Figure 3. Par3 interacts with Pk3 in HEK293T cells and Xenopus embryos.

Figure 3.

(A–C) Physical interaction of Par3 and Pk3 in transfected HEK293T cells. Myc-Par3 is pulled down from cell lysates with FLAG-Pk3 (A) or FLAG-GFP(FG)-Pk3∆PET (B). FG-Pk3∆PET is pulled down with Myc-Par3 (C). (D, E) Interaction of Par3 and Pk3 in Xenopus embryos assessed by proximity biotinylation. (D) Experimental scheme. Biotin and RNAs encoding FLAG-Biotin Ligase (BL)-Pk3 or FLAG-BL-Vangl2, 0.5 ng each, with or without GFP-Par3 RNA, 0.1 ng, were injected into the animal region of four- to eight- cell embryos.
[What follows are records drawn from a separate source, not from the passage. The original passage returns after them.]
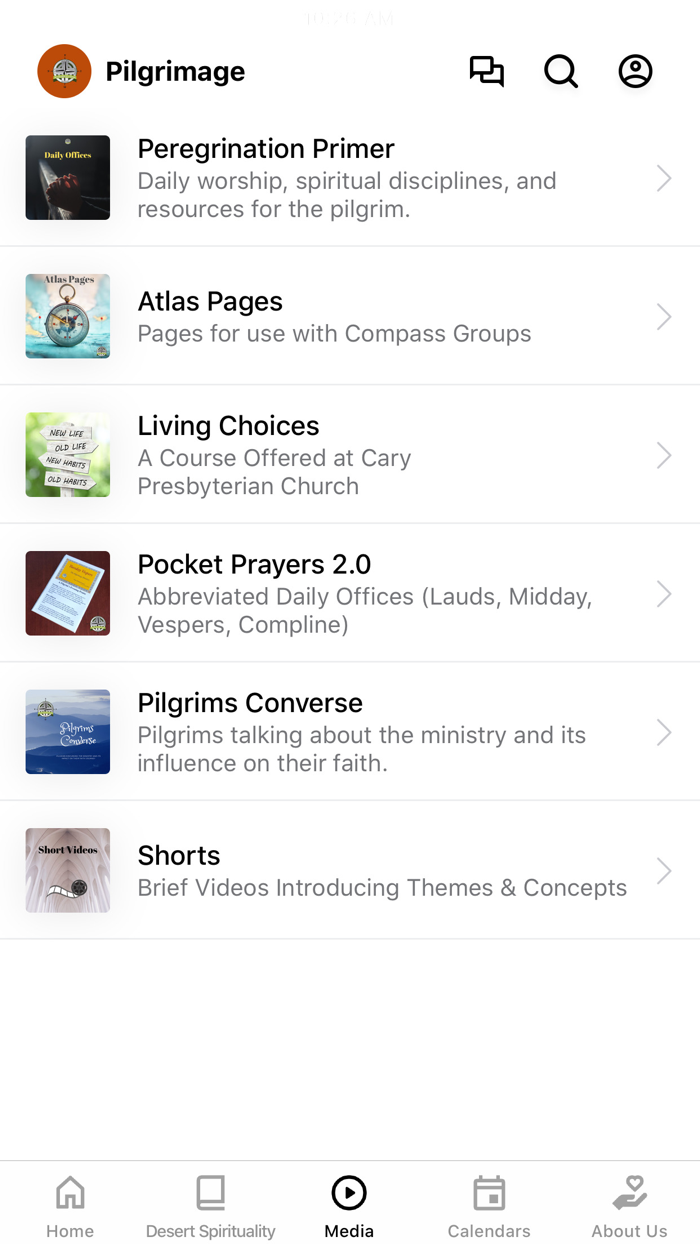This screenshot has width=700, height=1244.
Task: Open the account profile icon
Action: pyautogui.click(x=635, y=70)
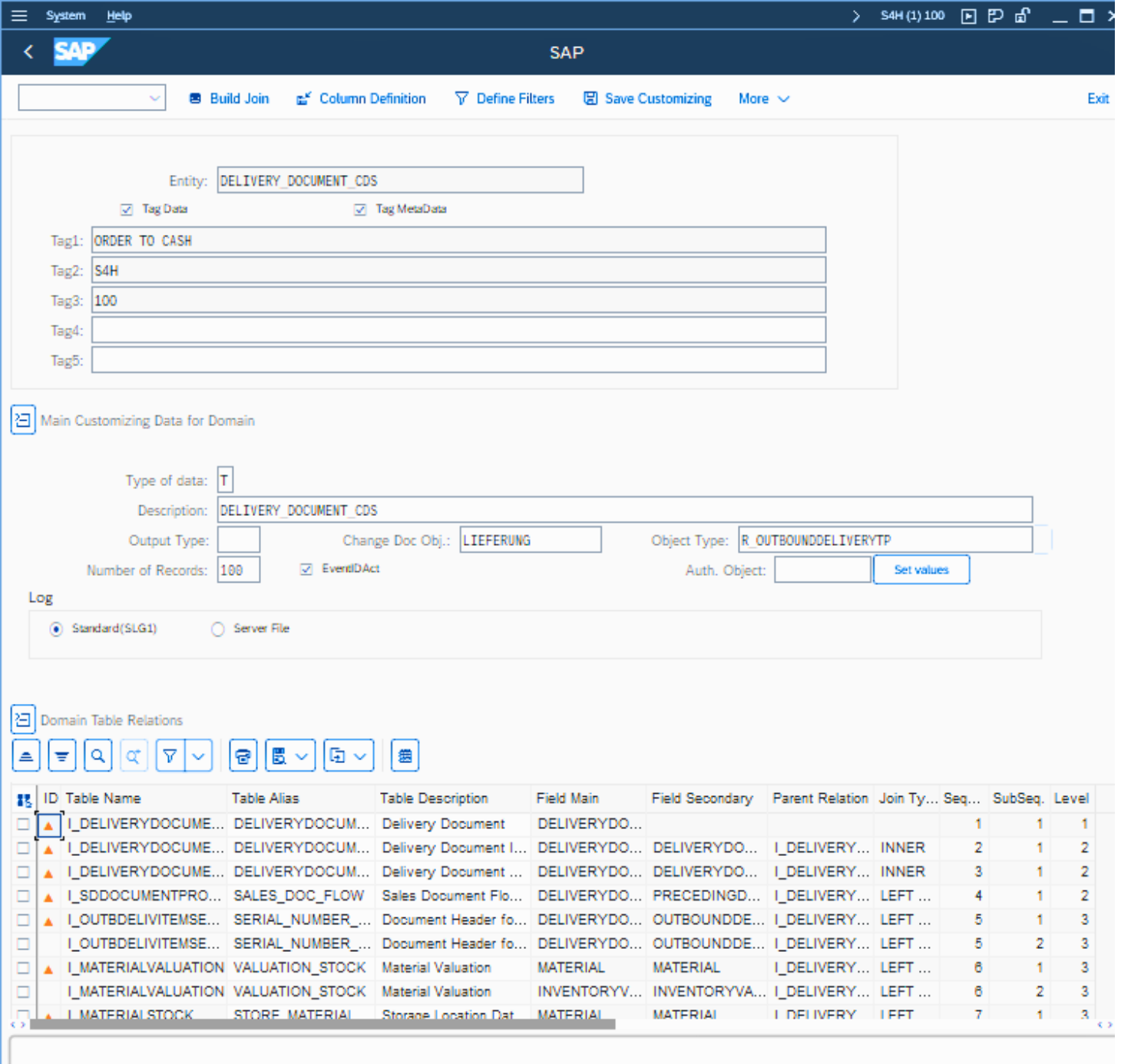Expand the filter options dropdown arrow
The image size is (1121, 1064).
pyautogui.click(x=199, y=756)
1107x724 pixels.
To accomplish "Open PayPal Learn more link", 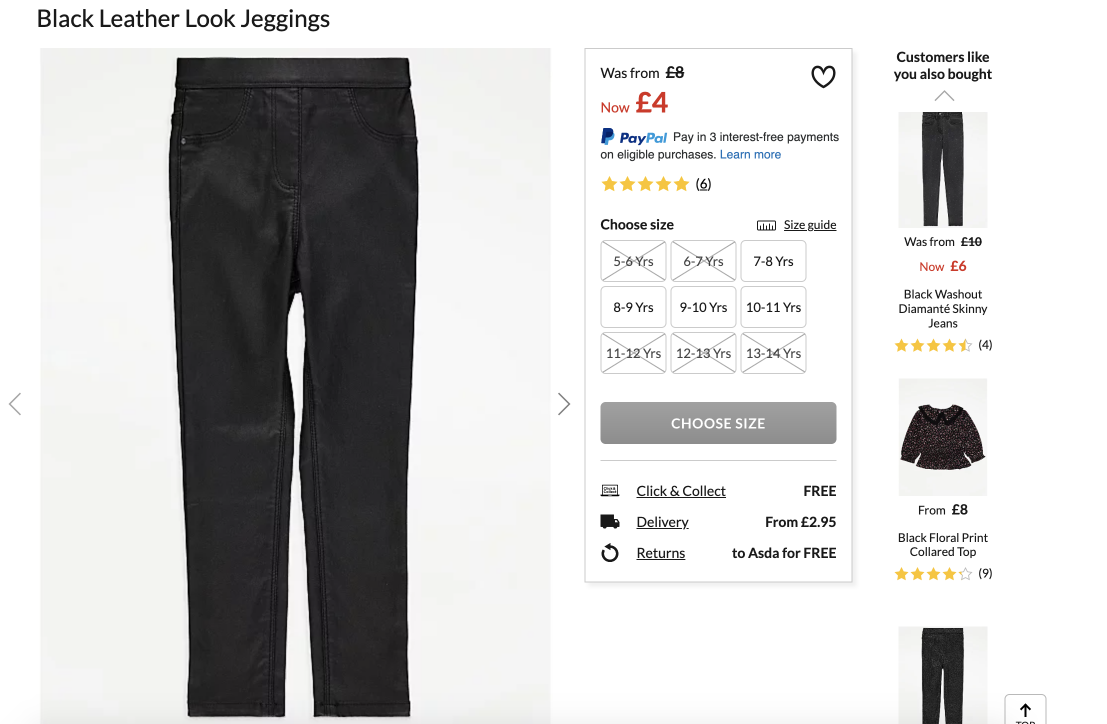I will (750, 155).

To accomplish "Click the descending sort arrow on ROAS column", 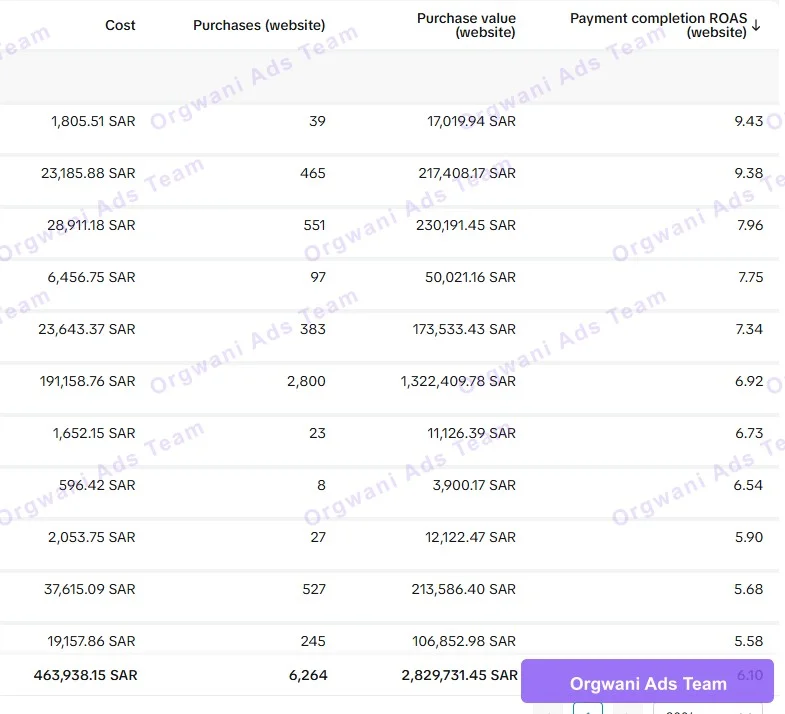I will (756, 26).
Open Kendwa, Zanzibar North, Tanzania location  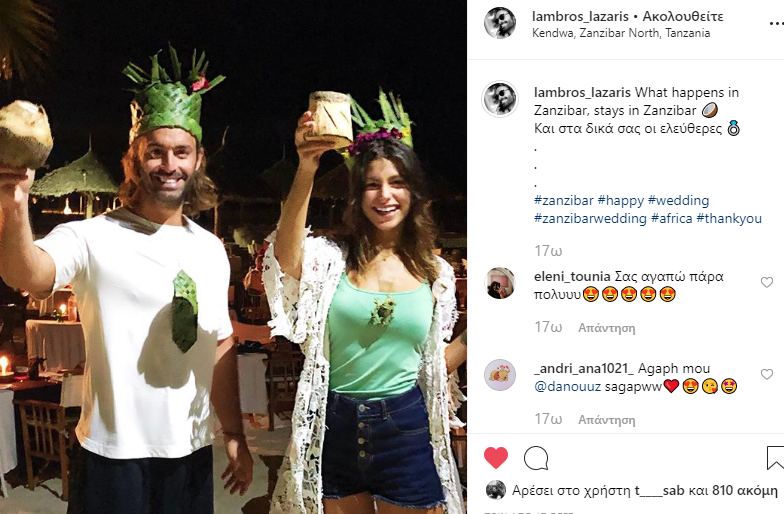click(x=621, y=33)
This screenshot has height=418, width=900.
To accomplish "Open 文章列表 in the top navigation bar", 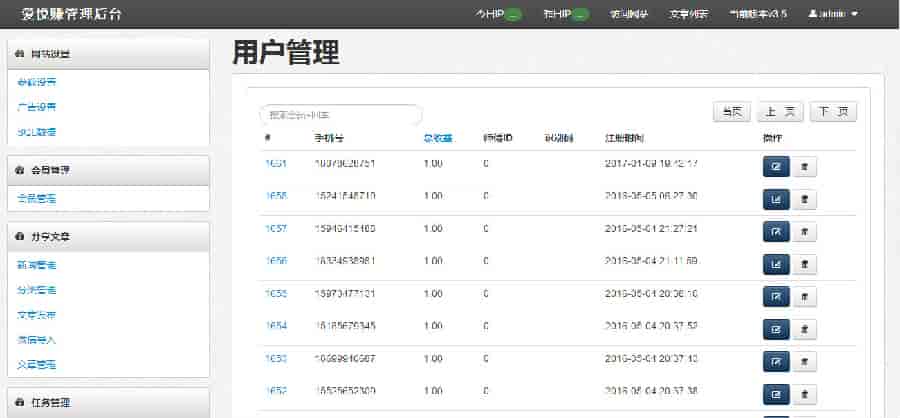I will click(x=688, y=14).
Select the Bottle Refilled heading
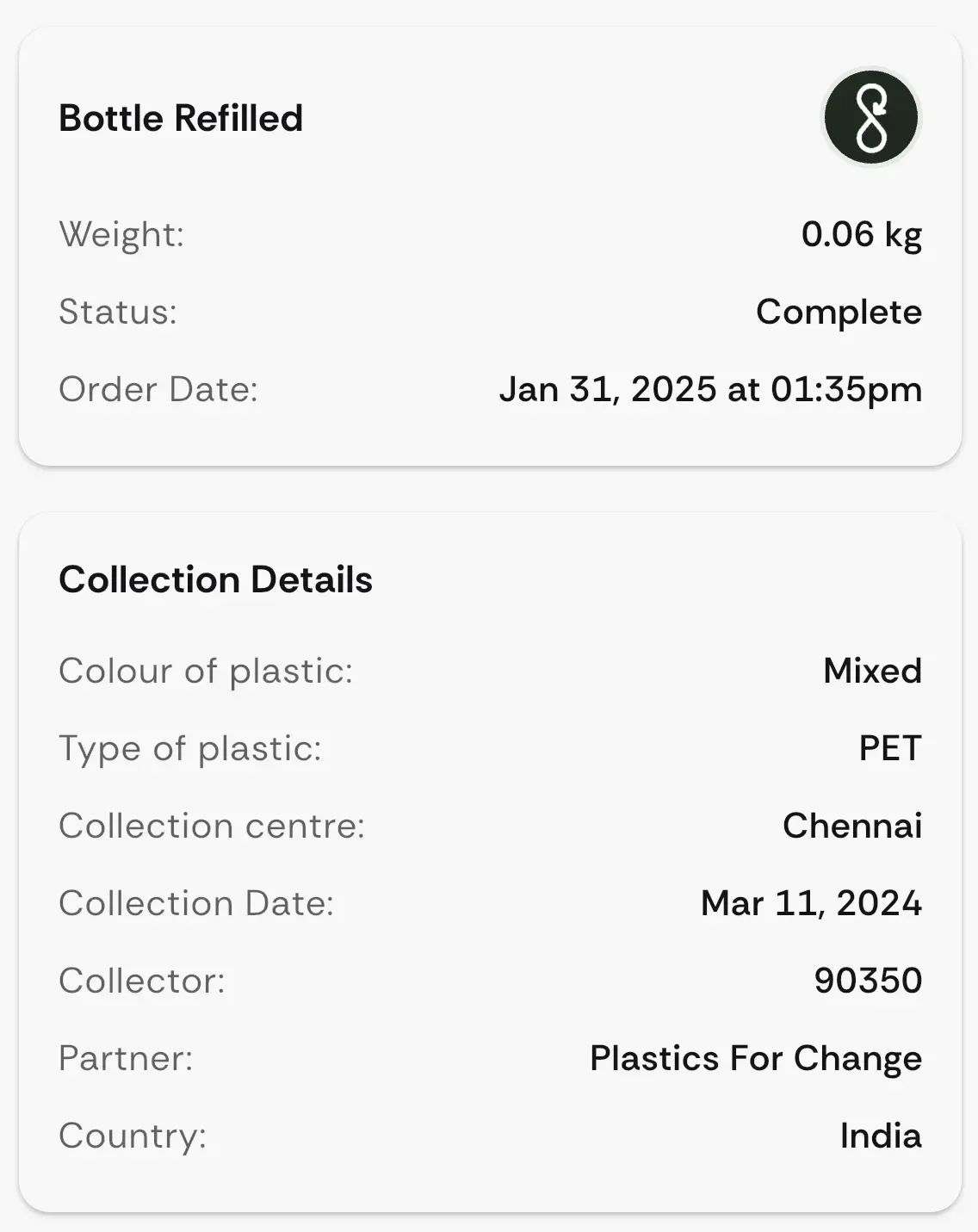This screenshot has height=1232, width=978. point(181,118)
Injected embryos were lysed at stages 12.5–13 for immunodetection of biotinylated proteins. (E) Exogenous (left) and endogenous (right) Par3 is biotinylated by BL-Pk3 but not BL-Vangl2. Three bands that correspond to endogenous Par3 isoforms (bracket) are pulled down and detected by anti-Par3 antibodies, however only the top band corresponds to exogenous GFP-Par3 (arrowheads). Protein levels are shown by immunoblotting with anti-Myc and anti-FLAG antibodies in (A–C) and anti-biotin, anti-Par3, anti-FLAG and anti-GFP antibodies in (E).